**DIRECTIONS FOR THIS TASK:** Repeat word for word the lines from the one containing "Where should I click to: Click" to the end of the material below, and leave all pictures out.
[MATERIALS PROVIDED — start]
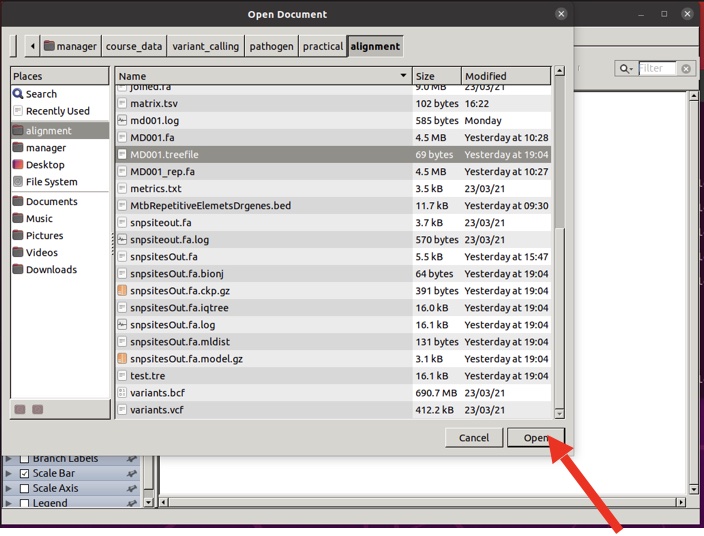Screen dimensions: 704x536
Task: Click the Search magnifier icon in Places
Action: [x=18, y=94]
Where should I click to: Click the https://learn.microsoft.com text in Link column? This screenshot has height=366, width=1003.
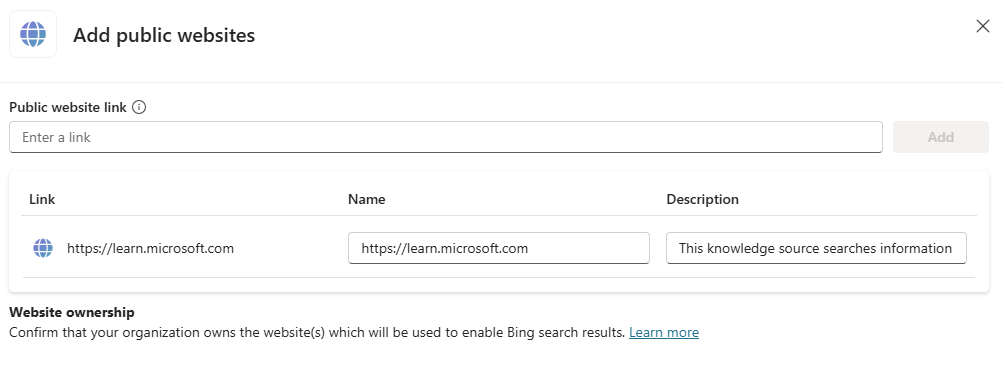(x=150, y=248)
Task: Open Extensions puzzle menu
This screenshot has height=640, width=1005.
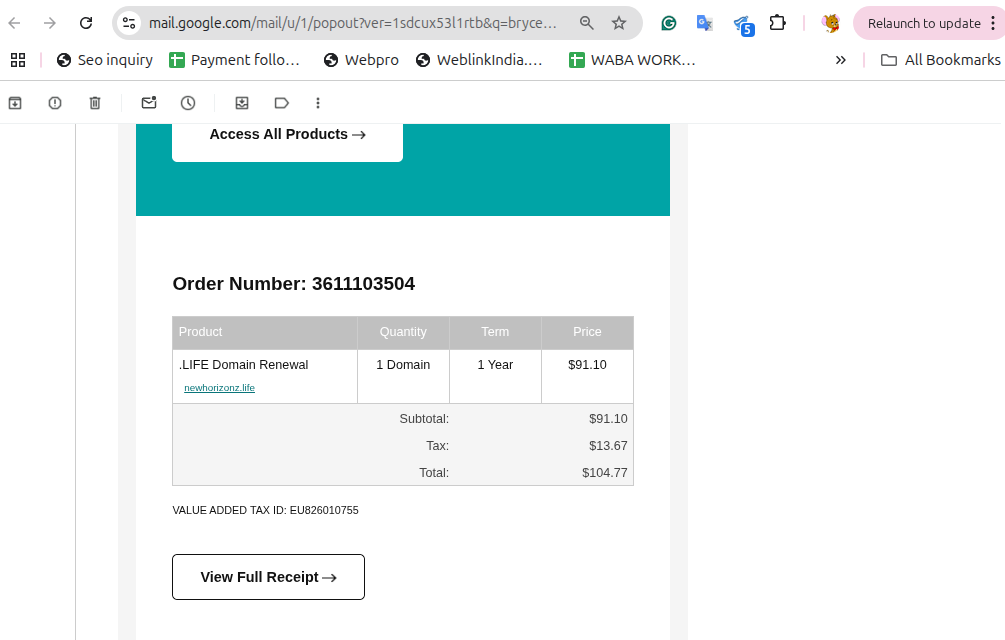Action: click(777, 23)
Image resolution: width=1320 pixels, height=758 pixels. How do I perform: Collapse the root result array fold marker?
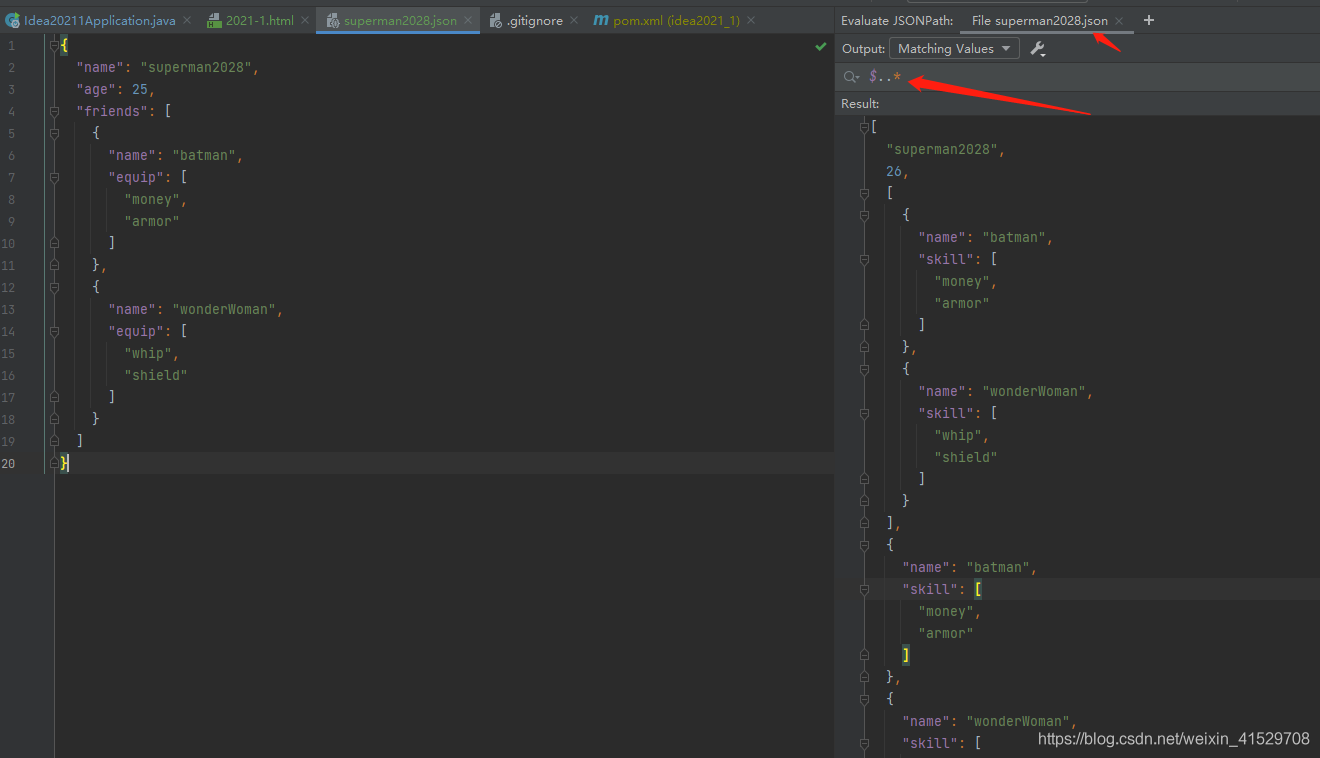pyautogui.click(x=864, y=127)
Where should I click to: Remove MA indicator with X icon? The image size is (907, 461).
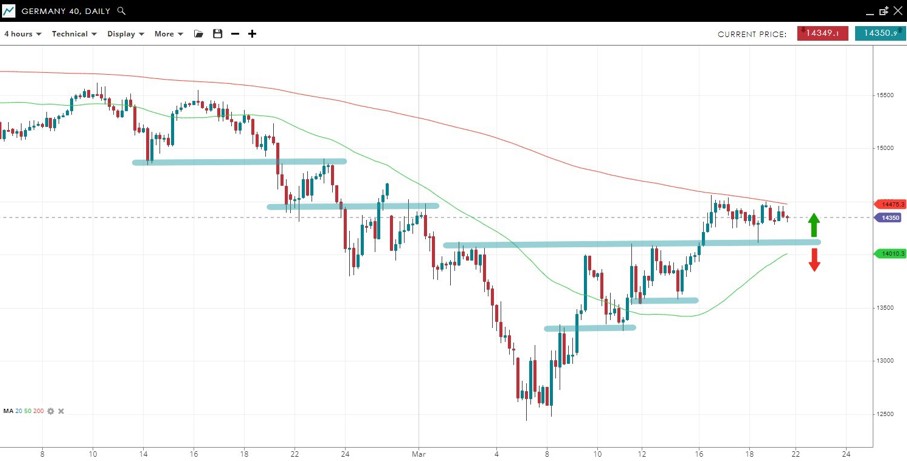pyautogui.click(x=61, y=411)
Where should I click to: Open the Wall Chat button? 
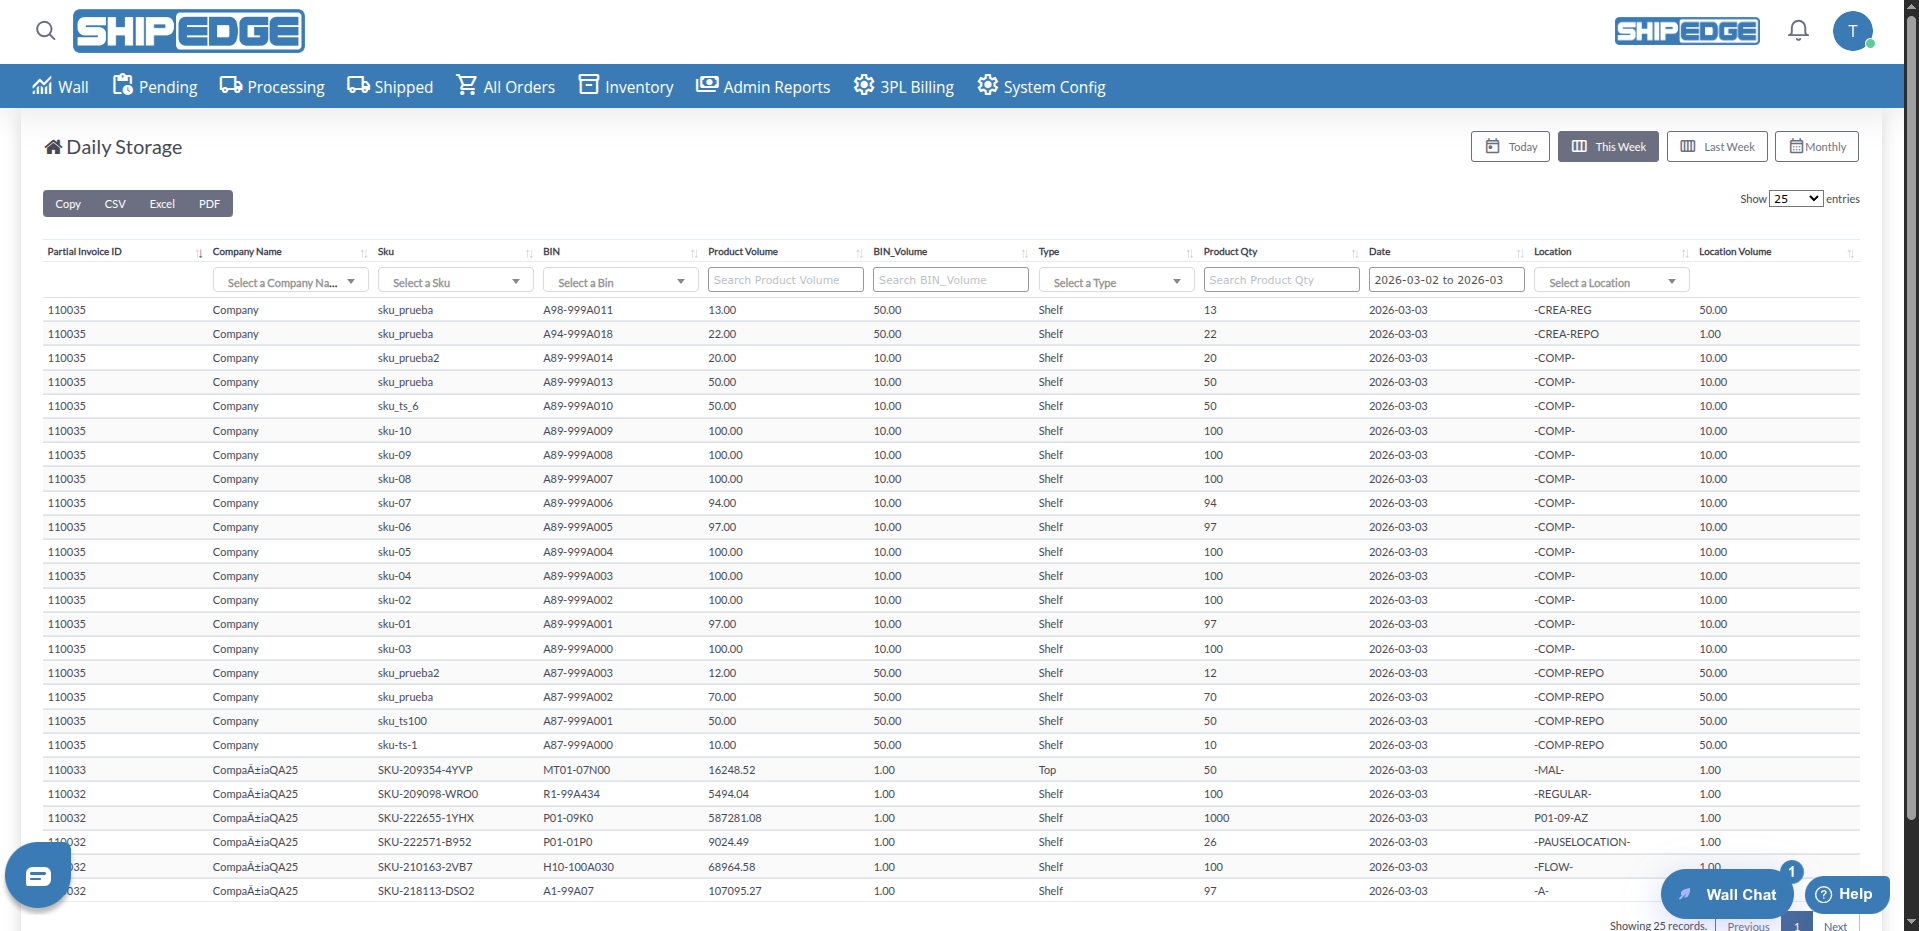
[MATERIALS PROVIDED — finish]
**THE COMPLETED TASK:**
Where should I click to: Click the https://learn.microsoft.com text in Link column? This screenshot has height=366, width=1003.
(x=150, y=248)
Task: Open Extensions puzzle menu
This screenshot has height=640, width=1005.
Action: click(777, 23)
Image resolution: width=1320 pixels, height=758 pixels. How do I perform: Collapse the root result array fold marker?
pyautogui.click(x=864, y=127)
Where should I click to: Remove MA indicator with X icon? The image size is (907, 461).
pyautogui.click(x=61, y=411)
Where should I click to: Open the Wall Chat button? 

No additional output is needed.